Dataset excerpts

________________________

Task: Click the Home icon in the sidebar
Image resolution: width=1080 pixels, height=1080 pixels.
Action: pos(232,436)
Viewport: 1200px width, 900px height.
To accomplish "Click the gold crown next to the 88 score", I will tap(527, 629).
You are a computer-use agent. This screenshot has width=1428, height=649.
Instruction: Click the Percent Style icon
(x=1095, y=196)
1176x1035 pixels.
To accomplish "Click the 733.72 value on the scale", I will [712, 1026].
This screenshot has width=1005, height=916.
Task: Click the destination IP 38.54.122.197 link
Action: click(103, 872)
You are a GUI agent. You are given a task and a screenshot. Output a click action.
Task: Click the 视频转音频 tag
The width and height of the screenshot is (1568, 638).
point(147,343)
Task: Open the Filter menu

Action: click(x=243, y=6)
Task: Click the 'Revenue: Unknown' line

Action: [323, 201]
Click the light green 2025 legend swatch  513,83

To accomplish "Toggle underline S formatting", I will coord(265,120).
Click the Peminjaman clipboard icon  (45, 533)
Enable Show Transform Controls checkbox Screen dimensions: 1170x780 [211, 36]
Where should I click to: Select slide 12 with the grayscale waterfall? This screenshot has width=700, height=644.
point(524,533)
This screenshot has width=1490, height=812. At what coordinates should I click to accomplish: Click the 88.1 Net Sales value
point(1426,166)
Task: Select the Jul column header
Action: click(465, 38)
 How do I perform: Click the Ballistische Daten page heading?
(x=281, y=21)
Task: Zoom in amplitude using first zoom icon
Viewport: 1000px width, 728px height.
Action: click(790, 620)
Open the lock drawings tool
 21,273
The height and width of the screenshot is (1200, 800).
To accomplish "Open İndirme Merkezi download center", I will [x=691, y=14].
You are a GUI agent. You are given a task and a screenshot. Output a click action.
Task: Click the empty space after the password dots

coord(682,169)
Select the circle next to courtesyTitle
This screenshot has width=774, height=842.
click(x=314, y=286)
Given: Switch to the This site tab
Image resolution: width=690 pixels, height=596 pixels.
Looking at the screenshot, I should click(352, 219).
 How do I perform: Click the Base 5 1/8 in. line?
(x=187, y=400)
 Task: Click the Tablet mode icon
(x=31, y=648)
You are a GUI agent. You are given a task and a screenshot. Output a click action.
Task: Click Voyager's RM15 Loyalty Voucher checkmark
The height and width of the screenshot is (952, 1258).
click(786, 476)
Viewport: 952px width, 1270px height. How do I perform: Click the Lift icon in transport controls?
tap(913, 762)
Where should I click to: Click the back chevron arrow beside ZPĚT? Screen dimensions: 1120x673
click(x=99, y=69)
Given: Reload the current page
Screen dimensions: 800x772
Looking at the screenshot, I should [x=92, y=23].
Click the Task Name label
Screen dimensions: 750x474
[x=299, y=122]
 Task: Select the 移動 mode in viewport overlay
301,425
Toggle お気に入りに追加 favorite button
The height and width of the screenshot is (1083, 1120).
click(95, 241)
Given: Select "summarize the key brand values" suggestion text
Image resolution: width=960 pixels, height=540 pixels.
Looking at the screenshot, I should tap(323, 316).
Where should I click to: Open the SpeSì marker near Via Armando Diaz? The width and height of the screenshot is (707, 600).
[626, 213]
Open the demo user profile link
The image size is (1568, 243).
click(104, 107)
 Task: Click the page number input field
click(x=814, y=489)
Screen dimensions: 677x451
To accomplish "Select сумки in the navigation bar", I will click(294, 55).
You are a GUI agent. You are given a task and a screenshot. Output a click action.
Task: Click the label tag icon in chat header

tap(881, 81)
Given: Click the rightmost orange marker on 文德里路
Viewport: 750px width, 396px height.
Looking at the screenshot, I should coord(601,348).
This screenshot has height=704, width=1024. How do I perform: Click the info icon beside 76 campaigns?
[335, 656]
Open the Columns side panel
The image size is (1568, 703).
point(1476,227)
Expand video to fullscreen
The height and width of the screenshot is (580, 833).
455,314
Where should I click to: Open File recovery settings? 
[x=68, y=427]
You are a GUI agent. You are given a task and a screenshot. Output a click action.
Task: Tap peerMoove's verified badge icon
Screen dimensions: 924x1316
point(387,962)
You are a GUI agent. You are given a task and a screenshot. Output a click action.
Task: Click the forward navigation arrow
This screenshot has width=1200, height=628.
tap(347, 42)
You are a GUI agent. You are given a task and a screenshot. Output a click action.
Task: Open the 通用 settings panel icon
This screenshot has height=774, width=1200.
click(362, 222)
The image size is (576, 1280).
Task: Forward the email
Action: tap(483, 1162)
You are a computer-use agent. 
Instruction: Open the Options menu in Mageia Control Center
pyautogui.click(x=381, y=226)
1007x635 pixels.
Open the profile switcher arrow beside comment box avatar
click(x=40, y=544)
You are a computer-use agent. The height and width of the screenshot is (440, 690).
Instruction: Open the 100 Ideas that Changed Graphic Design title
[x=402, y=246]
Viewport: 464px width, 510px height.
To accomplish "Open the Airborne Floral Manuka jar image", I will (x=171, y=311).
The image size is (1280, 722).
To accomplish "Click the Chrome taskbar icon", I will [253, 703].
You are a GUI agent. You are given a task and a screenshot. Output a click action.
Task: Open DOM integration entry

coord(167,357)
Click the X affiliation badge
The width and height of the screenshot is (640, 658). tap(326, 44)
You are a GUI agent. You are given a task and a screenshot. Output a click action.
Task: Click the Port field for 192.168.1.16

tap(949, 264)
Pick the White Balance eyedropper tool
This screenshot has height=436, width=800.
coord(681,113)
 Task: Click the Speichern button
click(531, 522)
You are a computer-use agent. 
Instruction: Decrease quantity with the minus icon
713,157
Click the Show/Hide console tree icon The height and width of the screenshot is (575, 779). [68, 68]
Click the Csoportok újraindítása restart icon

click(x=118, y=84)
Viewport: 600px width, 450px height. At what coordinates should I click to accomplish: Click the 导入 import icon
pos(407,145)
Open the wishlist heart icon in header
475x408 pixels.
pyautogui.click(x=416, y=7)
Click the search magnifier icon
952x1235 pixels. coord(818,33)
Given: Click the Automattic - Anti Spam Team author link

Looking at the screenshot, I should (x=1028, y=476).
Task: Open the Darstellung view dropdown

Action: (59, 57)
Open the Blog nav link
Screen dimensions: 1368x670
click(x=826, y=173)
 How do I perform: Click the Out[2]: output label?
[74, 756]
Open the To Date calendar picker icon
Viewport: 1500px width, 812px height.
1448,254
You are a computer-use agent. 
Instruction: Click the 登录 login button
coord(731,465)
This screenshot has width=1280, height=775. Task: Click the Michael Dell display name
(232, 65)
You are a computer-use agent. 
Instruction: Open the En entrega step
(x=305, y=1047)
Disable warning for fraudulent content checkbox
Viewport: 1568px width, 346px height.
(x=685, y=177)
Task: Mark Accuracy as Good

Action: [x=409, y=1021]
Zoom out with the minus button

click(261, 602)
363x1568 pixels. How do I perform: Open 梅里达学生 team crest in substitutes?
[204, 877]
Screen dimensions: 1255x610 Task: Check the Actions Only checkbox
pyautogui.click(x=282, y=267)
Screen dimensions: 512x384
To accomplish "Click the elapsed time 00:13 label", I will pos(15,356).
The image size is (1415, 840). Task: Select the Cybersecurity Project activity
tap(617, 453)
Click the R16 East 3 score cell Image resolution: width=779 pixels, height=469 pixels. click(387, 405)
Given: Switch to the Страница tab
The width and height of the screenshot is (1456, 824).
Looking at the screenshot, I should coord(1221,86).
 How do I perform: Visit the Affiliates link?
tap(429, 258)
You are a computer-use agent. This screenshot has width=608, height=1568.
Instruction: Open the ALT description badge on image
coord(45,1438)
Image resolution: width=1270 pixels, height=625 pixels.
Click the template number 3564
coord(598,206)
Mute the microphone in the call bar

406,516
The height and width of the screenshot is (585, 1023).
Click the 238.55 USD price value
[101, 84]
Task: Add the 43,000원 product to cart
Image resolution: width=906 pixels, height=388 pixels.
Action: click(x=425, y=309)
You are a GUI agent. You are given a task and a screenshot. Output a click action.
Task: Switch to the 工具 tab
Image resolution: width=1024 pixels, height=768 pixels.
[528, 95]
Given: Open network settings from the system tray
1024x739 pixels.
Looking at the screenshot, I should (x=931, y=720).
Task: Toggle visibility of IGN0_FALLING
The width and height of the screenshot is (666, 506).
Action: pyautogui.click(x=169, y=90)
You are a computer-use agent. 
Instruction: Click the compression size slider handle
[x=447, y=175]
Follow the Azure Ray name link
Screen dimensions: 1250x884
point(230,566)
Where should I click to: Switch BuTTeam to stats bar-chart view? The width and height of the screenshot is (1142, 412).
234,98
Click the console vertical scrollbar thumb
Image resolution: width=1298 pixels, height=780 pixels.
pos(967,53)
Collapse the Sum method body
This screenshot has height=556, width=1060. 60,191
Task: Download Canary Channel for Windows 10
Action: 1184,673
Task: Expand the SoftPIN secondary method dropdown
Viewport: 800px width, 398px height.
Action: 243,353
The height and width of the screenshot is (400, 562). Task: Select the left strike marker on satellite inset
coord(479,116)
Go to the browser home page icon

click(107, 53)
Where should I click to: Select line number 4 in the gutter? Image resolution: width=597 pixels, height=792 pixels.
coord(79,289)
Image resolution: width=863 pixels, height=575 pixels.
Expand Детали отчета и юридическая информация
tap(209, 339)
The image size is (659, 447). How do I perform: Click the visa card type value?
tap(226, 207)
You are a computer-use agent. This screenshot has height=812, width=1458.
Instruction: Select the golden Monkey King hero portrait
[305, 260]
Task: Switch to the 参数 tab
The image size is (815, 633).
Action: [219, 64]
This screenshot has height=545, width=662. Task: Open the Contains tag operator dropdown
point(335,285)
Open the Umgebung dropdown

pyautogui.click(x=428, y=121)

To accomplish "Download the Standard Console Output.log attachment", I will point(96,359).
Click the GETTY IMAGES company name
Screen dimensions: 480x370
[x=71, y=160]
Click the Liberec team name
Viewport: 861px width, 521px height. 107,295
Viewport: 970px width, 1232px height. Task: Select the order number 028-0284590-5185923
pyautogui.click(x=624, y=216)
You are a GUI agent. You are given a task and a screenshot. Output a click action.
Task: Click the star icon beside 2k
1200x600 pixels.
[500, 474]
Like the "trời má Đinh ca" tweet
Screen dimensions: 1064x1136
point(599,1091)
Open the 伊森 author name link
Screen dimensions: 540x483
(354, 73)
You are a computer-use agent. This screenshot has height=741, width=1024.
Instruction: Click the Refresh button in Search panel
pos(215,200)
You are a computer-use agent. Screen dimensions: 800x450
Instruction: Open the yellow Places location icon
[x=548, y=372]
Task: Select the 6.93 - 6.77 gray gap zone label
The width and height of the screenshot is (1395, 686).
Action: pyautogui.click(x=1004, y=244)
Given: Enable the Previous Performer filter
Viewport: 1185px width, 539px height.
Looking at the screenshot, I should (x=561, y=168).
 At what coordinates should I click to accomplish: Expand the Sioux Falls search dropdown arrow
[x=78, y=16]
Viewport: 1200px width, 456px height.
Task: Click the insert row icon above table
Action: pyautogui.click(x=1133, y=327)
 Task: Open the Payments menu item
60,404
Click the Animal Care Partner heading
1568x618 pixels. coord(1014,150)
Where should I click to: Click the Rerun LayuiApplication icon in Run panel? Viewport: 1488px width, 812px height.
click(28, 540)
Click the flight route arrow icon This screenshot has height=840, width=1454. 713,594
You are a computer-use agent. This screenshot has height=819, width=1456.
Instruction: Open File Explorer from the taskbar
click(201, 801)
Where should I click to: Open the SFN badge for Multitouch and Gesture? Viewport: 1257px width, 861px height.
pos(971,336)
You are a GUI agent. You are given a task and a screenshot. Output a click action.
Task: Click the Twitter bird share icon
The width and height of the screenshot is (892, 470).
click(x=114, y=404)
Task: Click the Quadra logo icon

________________________

REQUIREMENT: Write out a verbatim copy of the data, beginning with its first line and ending with the line that contains "1176x1035 pixels.".

EXERCISE OUTPUT:
Task: Click the Home icon in the sidebar
Image resolution: width=1080 pixels, height=1080 pixels.
Action: pos(232,436)
Viewport: 1200px width, 900px height.
To accomplish "Click the gold crown next to the 88 score", I will tap(527, 629).
You are a computer-use agent. This screenshot has width=1428, height=649.
Instruction: Click the Percent Style icon
(x=1095, y=196)
1176x1035 pixels.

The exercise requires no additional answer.